**Prompt**
Which lines below fall between the one containing "Given: Click the Bearbeitung beenden button" and the one containing "The width and"? Repeat them exactly, counting both of those lines, and add nothing else.

**Stored data**
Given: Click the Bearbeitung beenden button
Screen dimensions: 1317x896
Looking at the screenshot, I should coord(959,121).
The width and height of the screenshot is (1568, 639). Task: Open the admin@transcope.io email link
--
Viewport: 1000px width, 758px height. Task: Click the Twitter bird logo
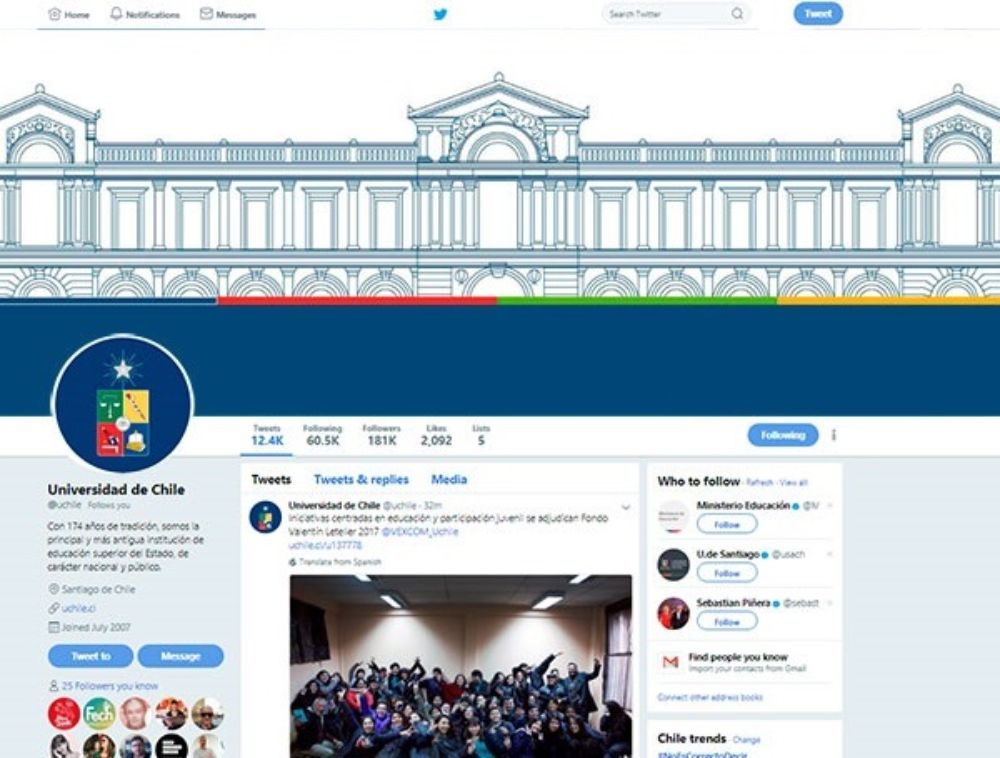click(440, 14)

**Solution**
Given: Click the Bearbeitung beenden button
Screen dimensions: 1317x896
Looking at the screenshot, I should coord(959,121).
The width and height of the screenshot is (1568, 639). Task: Open the admin@transcope.io email link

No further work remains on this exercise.